===== Records for the exercise =====

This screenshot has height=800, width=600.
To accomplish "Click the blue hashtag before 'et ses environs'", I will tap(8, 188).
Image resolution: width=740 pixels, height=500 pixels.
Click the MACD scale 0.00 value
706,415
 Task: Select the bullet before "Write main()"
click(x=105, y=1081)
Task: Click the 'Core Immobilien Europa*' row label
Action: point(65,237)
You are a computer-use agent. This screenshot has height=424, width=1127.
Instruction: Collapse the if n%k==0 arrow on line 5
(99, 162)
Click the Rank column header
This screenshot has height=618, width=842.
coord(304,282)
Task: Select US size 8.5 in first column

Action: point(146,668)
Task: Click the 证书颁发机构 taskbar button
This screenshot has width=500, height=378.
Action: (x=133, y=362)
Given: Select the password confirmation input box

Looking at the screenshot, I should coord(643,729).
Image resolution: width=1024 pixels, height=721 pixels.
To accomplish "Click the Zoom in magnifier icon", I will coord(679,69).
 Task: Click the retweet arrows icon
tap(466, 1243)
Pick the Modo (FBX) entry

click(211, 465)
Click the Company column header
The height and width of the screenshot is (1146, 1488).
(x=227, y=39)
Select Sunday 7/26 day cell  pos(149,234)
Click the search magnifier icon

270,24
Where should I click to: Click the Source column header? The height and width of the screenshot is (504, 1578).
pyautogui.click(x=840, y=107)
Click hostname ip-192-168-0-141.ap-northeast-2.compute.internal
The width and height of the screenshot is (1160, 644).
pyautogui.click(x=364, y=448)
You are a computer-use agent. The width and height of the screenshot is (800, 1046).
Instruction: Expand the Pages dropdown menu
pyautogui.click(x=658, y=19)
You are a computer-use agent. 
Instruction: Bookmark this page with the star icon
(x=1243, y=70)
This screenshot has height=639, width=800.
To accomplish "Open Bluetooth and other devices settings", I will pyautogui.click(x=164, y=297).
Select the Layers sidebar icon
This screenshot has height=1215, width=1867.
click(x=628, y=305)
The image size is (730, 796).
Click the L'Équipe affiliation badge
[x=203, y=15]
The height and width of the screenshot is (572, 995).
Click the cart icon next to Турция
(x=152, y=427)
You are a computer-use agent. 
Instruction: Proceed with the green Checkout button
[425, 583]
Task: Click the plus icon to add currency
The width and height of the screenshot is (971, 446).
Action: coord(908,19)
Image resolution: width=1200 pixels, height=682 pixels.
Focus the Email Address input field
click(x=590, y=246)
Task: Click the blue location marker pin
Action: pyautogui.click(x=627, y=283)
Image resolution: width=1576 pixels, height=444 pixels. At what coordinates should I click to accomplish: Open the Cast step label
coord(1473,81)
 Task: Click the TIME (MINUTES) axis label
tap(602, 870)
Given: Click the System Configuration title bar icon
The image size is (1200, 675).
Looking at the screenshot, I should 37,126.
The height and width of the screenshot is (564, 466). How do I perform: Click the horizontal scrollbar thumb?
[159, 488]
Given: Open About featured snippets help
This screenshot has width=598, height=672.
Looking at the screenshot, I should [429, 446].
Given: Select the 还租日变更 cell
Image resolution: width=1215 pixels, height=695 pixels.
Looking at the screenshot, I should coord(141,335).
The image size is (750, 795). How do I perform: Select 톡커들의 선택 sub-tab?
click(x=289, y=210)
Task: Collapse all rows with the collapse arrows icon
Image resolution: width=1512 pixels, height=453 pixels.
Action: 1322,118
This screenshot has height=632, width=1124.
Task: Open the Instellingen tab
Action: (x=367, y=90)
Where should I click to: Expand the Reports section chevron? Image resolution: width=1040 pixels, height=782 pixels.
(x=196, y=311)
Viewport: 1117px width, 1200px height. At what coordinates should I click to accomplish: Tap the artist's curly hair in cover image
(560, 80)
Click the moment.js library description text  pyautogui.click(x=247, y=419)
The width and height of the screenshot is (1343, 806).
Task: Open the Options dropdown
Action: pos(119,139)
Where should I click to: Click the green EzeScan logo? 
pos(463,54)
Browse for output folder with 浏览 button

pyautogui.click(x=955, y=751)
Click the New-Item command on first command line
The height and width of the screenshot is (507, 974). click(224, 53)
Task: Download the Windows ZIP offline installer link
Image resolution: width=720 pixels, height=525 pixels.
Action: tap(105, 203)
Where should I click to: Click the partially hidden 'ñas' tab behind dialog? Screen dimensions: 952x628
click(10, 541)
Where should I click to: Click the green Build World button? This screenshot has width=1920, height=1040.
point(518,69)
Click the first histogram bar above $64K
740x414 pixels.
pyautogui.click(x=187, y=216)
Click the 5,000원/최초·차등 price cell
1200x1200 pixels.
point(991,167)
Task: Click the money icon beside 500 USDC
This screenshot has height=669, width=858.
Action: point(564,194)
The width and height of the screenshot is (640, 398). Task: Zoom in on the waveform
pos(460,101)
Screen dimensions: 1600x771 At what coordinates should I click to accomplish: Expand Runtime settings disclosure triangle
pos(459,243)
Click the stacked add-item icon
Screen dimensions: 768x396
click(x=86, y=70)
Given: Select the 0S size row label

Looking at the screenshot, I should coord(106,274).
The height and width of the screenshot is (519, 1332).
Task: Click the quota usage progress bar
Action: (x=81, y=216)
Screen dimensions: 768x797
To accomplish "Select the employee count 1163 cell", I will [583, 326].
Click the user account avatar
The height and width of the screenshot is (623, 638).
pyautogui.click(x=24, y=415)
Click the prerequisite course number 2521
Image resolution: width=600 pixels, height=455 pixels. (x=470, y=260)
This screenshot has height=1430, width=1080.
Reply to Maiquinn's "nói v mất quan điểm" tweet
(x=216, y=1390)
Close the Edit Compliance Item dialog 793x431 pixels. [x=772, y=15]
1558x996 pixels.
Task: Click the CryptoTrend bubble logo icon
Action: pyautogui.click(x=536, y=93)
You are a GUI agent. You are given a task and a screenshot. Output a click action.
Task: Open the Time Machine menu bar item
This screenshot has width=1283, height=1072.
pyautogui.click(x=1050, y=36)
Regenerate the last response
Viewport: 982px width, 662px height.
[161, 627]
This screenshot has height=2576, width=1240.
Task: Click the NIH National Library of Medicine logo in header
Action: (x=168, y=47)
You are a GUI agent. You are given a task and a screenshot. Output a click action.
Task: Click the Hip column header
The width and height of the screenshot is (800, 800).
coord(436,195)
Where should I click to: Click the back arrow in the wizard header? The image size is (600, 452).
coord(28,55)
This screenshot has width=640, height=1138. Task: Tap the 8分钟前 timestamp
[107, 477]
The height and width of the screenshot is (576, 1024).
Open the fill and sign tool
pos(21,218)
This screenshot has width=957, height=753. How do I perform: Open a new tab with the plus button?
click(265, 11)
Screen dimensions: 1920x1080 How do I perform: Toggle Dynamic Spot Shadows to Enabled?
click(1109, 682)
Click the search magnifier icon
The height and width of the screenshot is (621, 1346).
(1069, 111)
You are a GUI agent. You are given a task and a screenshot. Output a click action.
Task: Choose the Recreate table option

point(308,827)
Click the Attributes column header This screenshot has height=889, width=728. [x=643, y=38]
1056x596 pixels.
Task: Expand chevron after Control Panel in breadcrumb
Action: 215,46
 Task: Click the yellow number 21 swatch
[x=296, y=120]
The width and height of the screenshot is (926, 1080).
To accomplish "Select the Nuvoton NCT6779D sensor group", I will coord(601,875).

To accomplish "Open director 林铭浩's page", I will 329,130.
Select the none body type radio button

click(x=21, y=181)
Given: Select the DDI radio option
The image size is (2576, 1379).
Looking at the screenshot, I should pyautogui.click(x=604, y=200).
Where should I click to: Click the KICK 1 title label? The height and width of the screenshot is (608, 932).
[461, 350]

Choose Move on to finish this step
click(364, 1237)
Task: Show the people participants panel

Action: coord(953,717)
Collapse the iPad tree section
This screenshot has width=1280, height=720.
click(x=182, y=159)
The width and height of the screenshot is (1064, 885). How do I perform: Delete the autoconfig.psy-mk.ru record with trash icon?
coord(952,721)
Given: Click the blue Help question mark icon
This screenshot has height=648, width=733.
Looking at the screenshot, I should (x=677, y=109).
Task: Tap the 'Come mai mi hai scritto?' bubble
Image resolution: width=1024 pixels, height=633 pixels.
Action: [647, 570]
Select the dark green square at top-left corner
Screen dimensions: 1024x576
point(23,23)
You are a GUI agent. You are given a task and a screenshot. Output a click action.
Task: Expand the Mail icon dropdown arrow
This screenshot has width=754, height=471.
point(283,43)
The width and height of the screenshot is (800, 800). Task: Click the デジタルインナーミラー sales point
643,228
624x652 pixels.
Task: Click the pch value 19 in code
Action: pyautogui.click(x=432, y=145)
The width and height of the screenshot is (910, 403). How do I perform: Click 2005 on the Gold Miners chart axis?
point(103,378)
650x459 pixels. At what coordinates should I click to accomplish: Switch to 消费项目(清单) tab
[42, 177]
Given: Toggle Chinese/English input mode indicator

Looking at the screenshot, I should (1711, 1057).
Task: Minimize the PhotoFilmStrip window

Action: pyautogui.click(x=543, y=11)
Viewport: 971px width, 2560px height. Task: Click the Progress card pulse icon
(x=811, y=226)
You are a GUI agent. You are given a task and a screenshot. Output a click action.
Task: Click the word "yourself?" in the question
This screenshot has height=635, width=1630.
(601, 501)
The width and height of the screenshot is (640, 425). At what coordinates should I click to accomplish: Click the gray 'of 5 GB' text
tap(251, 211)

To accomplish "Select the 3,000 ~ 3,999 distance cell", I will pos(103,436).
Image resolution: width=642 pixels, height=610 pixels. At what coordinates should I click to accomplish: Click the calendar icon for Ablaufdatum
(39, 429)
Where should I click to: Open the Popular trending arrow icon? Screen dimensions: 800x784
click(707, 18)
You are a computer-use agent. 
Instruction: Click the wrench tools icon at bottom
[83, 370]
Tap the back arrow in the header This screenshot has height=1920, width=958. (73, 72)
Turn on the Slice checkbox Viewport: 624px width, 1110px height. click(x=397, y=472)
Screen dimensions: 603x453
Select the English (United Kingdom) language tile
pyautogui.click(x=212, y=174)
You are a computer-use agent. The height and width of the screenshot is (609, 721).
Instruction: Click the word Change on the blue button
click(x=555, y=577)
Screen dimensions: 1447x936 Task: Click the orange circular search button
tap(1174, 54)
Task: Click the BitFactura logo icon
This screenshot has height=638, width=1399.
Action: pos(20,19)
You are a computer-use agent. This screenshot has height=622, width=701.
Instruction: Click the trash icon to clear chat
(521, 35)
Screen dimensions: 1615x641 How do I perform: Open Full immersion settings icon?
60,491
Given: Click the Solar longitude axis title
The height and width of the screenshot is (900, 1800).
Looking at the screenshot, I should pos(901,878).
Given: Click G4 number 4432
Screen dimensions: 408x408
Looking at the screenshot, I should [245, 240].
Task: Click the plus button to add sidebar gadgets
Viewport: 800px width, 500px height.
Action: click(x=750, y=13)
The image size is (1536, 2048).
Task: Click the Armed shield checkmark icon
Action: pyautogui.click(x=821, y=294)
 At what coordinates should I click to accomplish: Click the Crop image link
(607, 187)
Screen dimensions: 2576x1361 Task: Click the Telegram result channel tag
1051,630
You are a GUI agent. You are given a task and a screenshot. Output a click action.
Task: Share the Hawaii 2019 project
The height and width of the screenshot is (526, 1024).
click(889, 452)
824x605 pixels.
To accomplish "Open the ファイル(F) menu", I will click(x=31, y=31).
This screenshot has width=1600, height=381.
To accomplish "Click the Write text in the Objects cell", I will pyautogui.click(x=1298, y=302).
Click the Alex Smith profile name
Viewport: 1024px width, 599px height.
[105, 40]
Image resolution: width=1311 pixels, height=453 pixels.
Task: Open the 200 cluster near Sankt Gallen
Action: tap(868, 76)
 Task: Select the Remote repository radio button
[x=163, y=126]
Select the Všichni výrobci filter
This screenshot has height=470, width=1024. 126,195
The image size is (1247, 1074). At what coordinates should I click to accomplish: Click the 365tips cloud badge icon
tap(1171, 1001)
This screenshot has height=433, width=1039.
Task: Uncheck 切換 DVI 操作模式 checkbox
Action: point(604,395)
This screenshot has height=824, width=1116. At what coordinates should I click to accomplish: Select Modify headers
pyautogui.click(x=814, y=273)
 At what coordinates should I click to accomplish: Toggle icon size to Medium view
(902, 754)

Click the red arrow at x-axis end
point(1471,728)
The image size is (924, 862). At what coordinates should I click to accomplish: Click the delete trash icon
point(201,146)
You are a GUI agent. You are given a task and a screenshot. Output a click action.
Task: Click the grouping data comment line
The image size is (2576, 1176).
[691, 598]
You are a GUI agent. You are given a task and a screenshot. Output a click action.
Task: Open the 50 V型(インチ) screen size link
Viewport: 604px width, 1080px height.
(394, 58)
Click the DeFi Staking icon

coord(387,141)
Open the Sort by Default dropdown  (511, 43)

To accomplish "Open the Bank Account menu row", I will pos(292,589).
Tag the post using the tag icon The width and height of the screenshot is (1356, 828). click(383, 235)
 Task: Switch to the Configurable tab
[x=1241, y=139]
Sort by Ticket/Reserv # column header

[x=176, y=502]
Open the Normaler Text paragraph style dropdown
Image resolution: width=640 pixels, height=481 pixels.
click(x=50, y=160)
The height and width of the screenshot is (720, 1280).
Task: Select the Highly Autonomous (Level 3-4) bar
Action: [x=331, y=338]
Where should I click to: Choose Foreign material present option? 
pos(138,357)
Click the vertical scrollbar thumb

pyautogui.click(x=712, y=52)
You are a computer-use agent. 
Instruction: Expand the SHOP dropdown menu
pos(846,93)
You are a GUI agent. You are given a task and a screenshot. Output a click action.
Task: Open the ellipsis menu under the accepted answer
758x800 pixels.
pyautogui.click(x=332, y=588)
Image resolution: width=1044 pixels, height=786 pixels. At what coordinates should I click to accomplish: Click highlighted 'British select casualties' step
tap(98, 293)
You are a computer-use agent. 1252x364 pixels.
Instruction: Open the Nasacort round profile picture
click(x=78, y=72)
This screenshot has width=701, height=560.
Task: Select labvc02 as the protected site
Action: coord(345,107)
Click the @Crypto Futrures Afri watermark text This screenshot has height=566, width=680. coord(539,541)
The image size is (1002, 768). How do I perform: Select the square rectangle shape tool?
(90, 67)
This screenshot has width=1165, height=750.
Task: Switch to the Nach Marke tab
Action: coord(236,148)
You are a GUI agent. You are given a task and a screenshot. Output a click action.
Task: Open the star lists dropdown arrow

=====

▶ [Directions for this task] Whenever the string "question" turns up in a line above, copy that line out.

▶ [Problem solution]
Given: Click the blue Help question mark icon
Task: Click the word "yourself?" in the question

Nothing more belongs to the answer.